The Give Kids a Chance Act: Accelerating Access to Life-Saving Therapies in Pediatric Cancer

Written by: Diya Sriramagiri

For children diagnosed with cancer, access to effective treatment is often limited not by scientific possibility, but by the pace of drug development and approval. Each year, nearly 15,000 children in the United States are diagnosed with cancer, and despite advances in treatment, cancer remains the leading cause of disease-related death among children. While survival rates have improved to over 80% for some pediatric cancers, outcomes for high-risk or relapsed cancers remain significantly lower, highlighting the urgent need for more effective and timely treatment options. The Give Kids a Chance Act, reintroduced in 2025–2026, seeks to address this gap by expanding upon existing rare disease legislation to accelerate the development and availability of new therapies for children with cancer.

Pediatric cancers are often rare and biologically distinct from adult cancers, making traditional drug development pathways less effective. Although children account for a small percentage of total cancer diagnoses, only about 4–6% of federal cancer research funding is dedicated to pediatric cancers. As a result, many therapies are initially developed for adults and only later adapted for pediatric use, if they are adapted at all. This creates a critical delay in access, leaving children with limited treatment options, especially in cases of aggressive or relapsed disease where time is a determining factor in survival.

The Give Kids a Chance Act aims to shift this dynamic by requiring pharmaceutical companies to evaluate new cancer drugs for pediatric use earlier in the development process. By expanding requirements for pediatric studies and allowing combination therapies to be studied in children sooner, the legislation works to reduce the gap between scientific discovery and clinical access. This approach acknowledges that children should not have to wait years for adult-focused trials to be completed before benefiting from new therapeutic advancements. The importance of this shift lies in its ability to bridge the gap between innovation and patient access. In many cases, promising targeted therapies already exist, but structural and regulatory barriers delay their availability to pediatric patients. On average, it can take several years for drugs approved for adults to be tested and approved for children, a delay that can be life-threatening for patients with rapidly progressing cancers. Accelerating pediatric trials can provide earlier access to potentially life-saving treatments, expand options for rare and high-risk cancers, and improve both survival rates and quality of life outcomes.
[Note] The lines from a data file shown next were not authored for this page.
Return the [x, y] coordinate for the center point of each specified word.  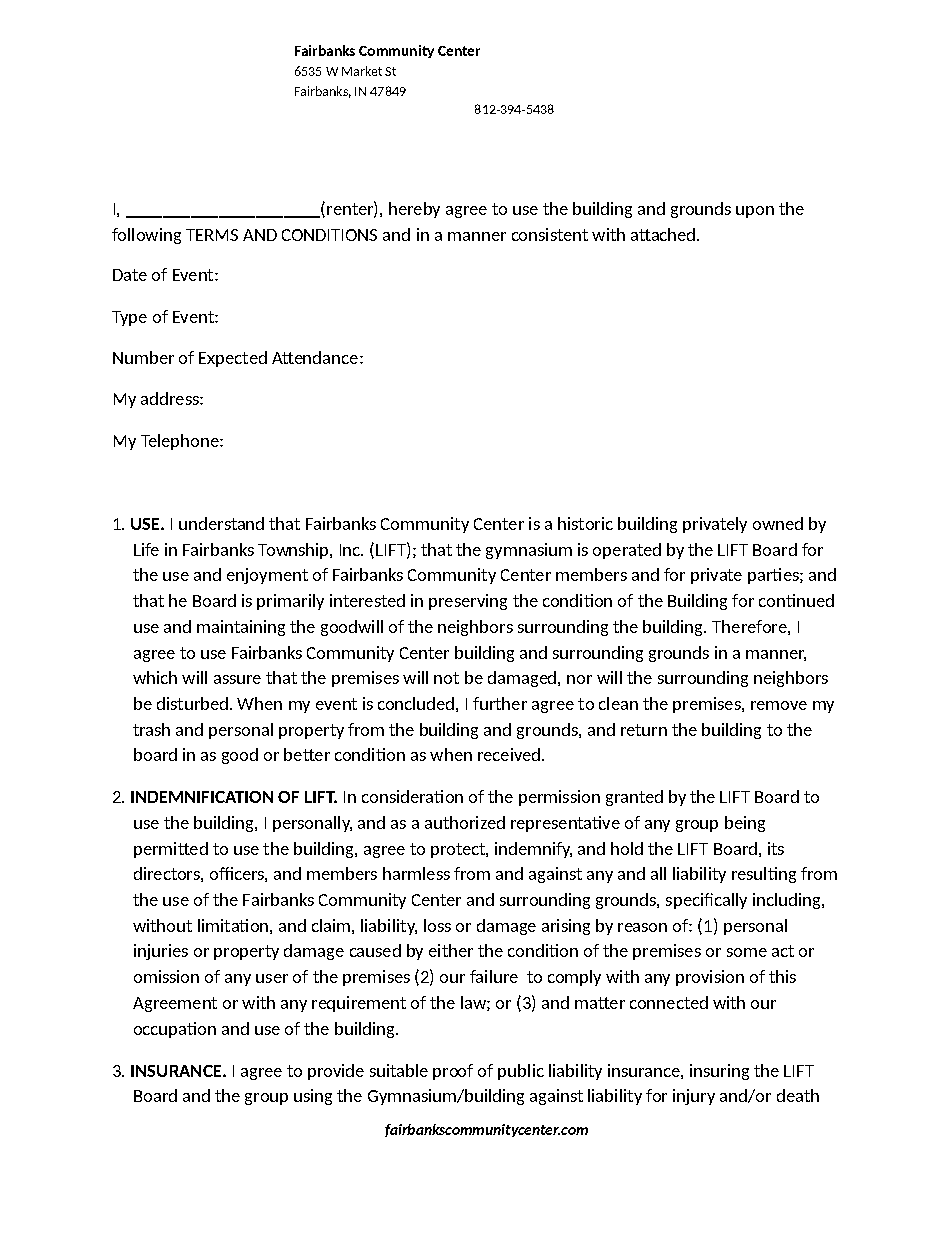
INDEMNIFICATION [202, 797]
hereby [414, 210]
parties [774, 576]
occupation [175, 1030]
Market [362, 71]
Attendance [315, 357]
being [745, 824]
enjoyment [267, 576]
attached [663, 234]
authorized [465, 822]
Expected [233, 359]
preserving [468, 602]
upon [755, 212]
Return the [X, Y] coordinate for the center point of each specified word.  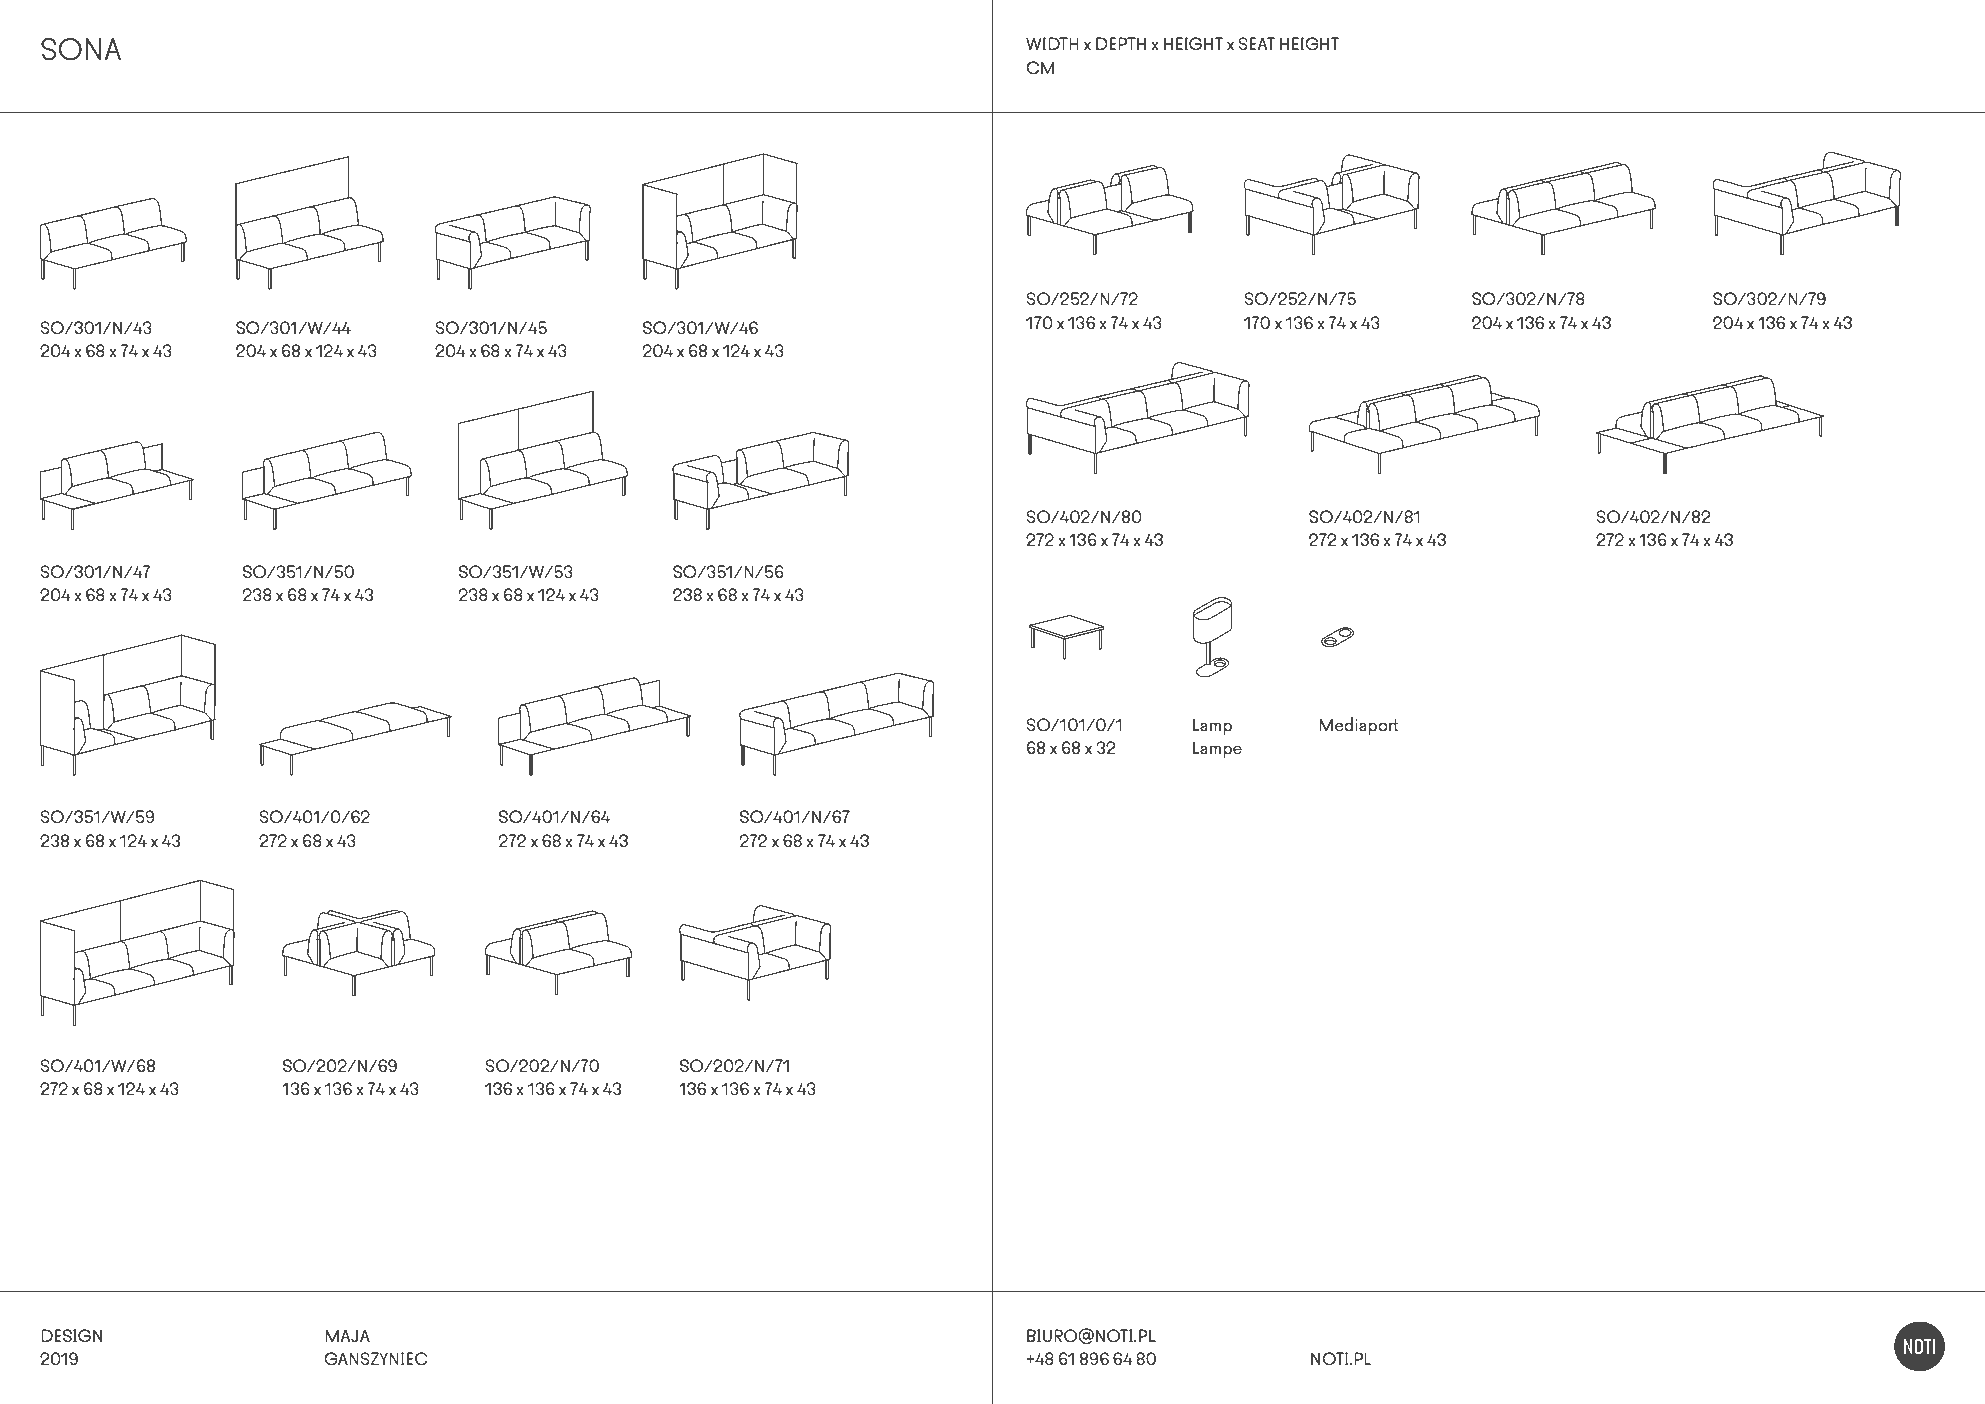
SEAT [1256, 44]
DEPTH [1121, 43]
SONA [81, 49]
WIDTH [1052, 43]
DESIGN [71, 1336]
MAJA [347, 1335]
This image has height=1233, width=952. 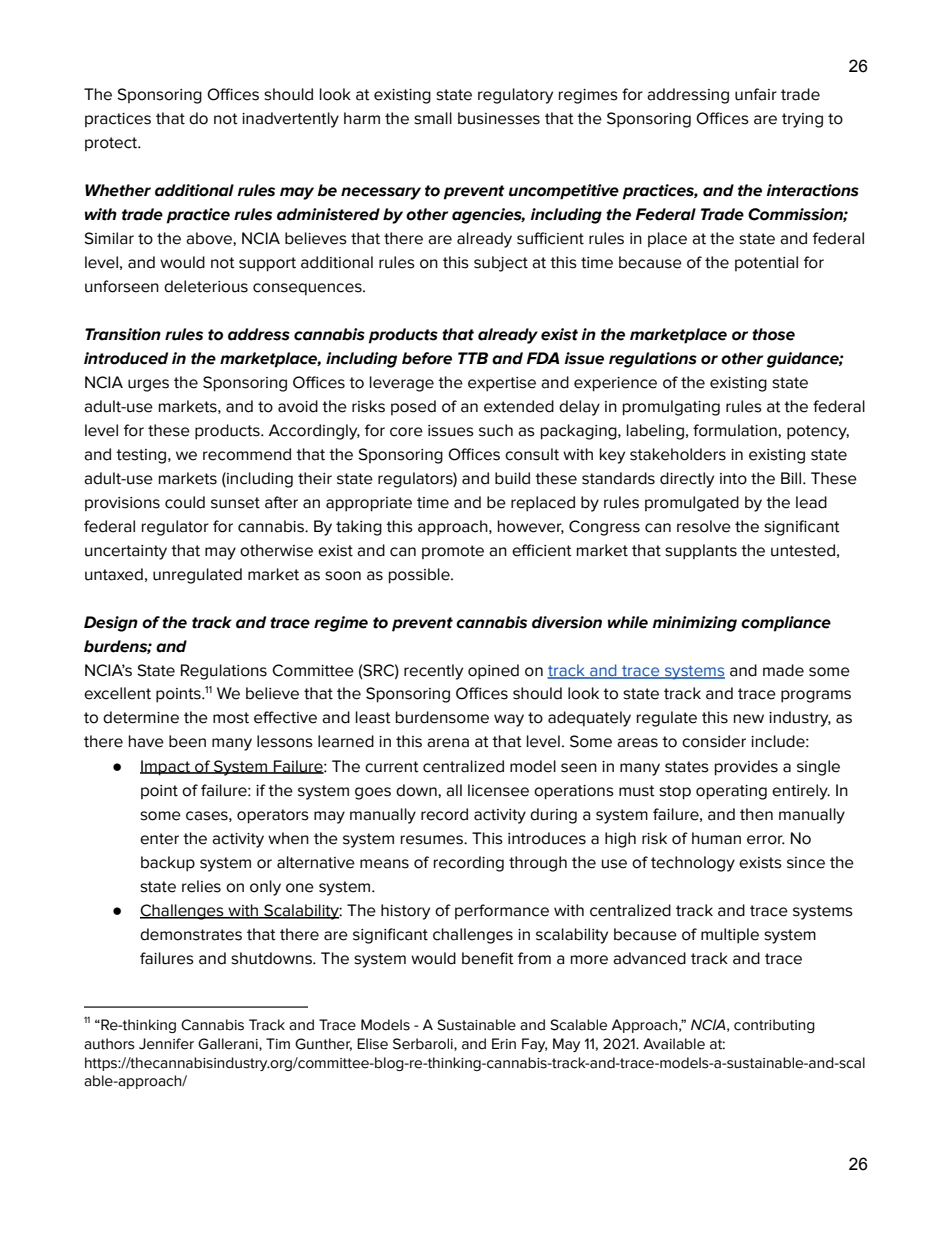 I want to click on introduced, so click(x=126, y=358).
However, while the Give Kids a Chance Act represents meaningful progress, it does not fully resolve disparities in access. Even when therapies are developed, systemic barriers can limit who benefits from these advancements. Studies have shown that children from underserved communities are less likely to be enrolled in clinical trials, which are often located at major academic centers. Differences in access to specialized pediatric oncology facilities, challenges in navigating insurance systems such as Medi-Cal, and broader structural inequities continue to shape outcomes. For families facing language barriers, transportation challenges, or limited healthcare access, the gap between innovation and treatment remains significant. The Give Kids a Chance Act highlights the role of policy in closing gaps between innovation and access, but it also underscores the limitations of focusing solely on research. Achieving equitable outcomes in pediatric cancer requires a more comprehensive approach that integrates scientific progress with healthcare access, community outreach, and policy reform.

As this legislation moves forward, its success will depend not only on how effectively it accelerates drug development, but on whether these advancements reach all children. For pediatric cancer patients, time is critical, and policies that reduce delays in treatment access have the potential to directly impact survival. The Give Kids a Chance Act represents an important step toward modernizing pediatric cancer care by prioritizing earlier access to innovative therapies. To fully realize its impact, however, it must be part of a broader effort to ensure that progress in science translates into meaningful and equitable outcomes for every child.